Si una expresión pudiese definir la peculiar marca vital con que Camín se enfrenta a la memoria de su existencia y su circunstancia, sería la de «voracidad asturiana», en cierta  medida parangonable al modo en que el Pablo Neruda del Canto General parece tener un gaznate insaciable para con los «objetos» del mundo hispanoamericano. En la obra de Camín aparece de todo: léxico asturiano, cantares, creencias populares de las que solemos llamar «supersticiones» (como las culebras que maman, la piedra del cuélebre, la mordedura mortal de les gafures); noticias sobre el último xixonés en vestir el calzón corto y la montera picona como prendas de su hábito diario; la presencia en la ciudad de una mujer torero o la del rey Alfonso XIII; los juegos infantiles, les esfoyaces y romerías; un largo catálogo de pájaros; curiosidades como la de una extensa pumarada no sometida a la alternancia de la vecería (que el padre, al verla, exclamaba que el paraíso sería semejante a ella); la construcción de un hórreo de botellas de sidra para la Exposición Regional de Xixón por parte de la champanera de Los Pablos, de Colunga…

Pero en el poeta de Roces no existe solo esa omnipresencia de los datos inmediatos de la tierra, sino también una reflexión sobre Asturies y el ser asturiano. La traza, por ejemplo, al comparar la reacción distinta con que «el mal de ausencia» afecta a asturianos y gallegos o, con conclusión sorprendente, cuando echa la culpa de que en Asturies no haya grandes poetas (¿él incluido?) a la fabada.
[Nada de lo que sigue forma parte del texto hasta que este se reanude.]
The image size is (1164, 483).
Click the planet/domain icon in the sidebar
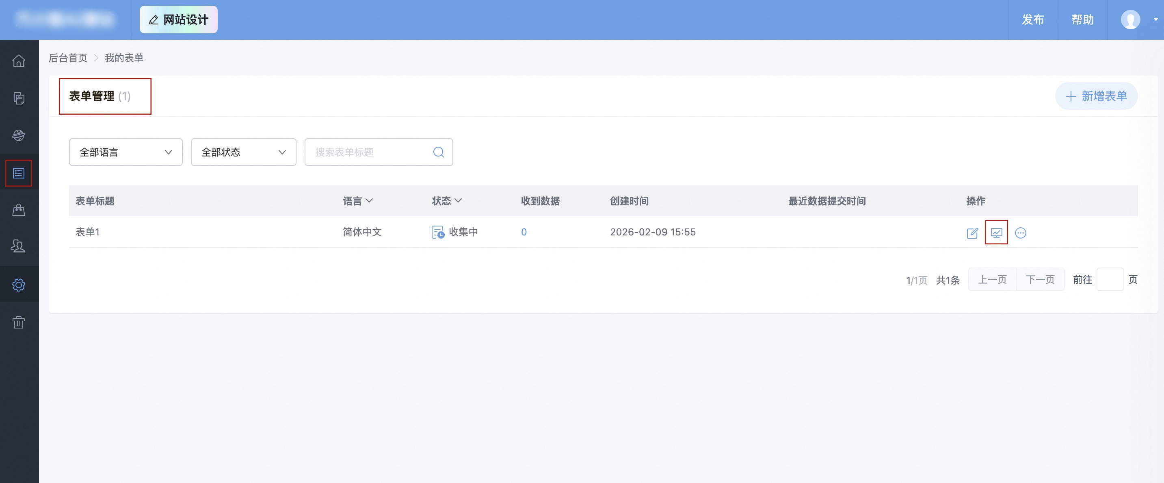tap(19, 135)
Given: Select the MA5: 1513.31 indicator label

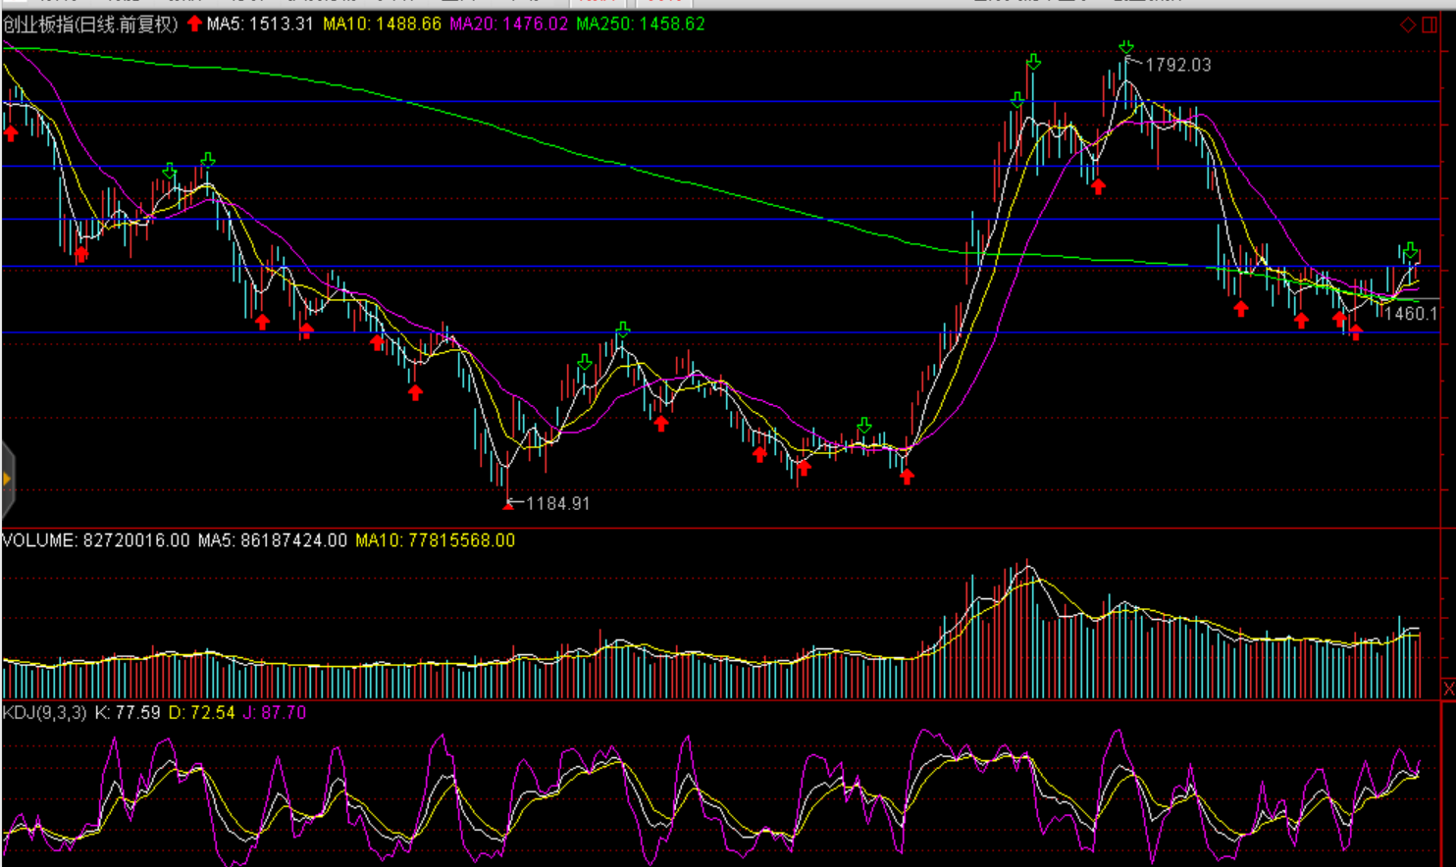Looking at the screenshot, I should click(x=260, y=24).
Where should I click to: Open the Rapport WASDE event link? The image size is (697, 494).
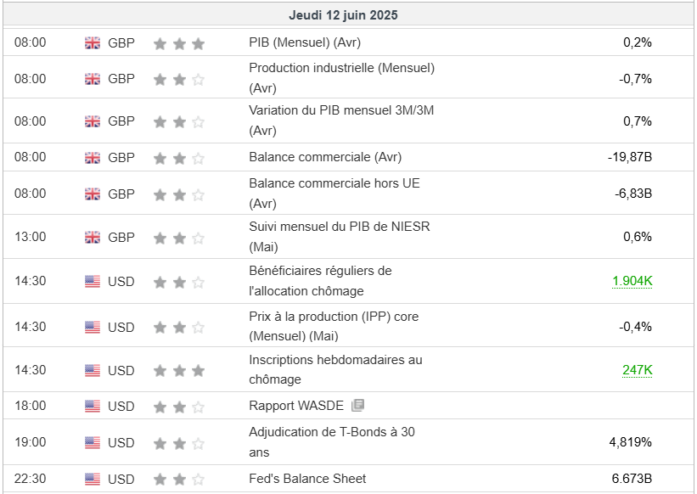click(295, 406)

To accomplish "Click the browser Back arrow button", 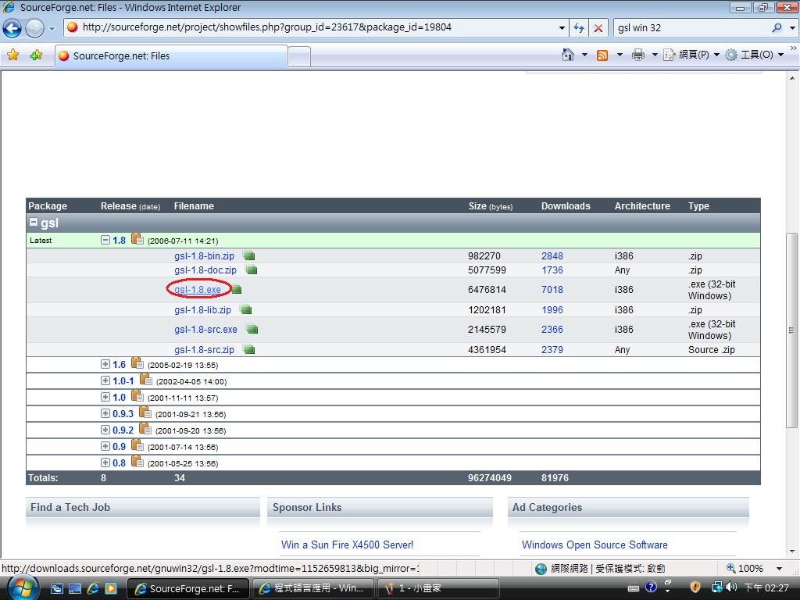I will [x=12, y=28].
Pero, sobre todo lo hace cuando años más tarde, al volver a la patria, reflexiona —en texto que se incluye en el mismo libro— sobre nuestros ser e historia, con ideas que, en parte, recuerdan el sentimiento motor de La aldea perdida:

«Pero el paisaje [en Roces] es otro. Mejor dicho: en nombre del progreso, desaparece el paisaje, como la gaita en nombre del manubrio. [El carbón] es peste que ennegrece las aguas, acaba con el rubor de las mozas, envicia los hogares, seca los manzanos y termina con el jugo de la tierra y con la belleza de la campiña asturiana. Sin embargo, parece que la alegría y la paz no logran entenderse con el carbón y el trabajo. Gijón es más triste que antes. […] Asturias sigue emigrando. Antes emigraba a La Habana, a Norteamérica, a México, a Buenos Aires. Ahora emigra a otras provincias de España. Pero sigue emigrando. Nadie sabe la causa de esta constante emigración y de esta tristeza, de este desgano, de esta falta de afanes que eran antes la flor de Asturias. […] Asturias, como en los tiempos de Pelayo, tiene que volver a reconquistarse a sí misma. Y lo hará, echando afuera todo lo que no es de casa, y temblad, magüetos y teutones. Porque Asturias, que no admite separatismo ni extranjería, al reconquistarse a sí misma, hará también de nuevo la reconquista española».

Pues con ellos los dejo. Dos facetas del ojo multifacetado con que se capta y ama a Asturies.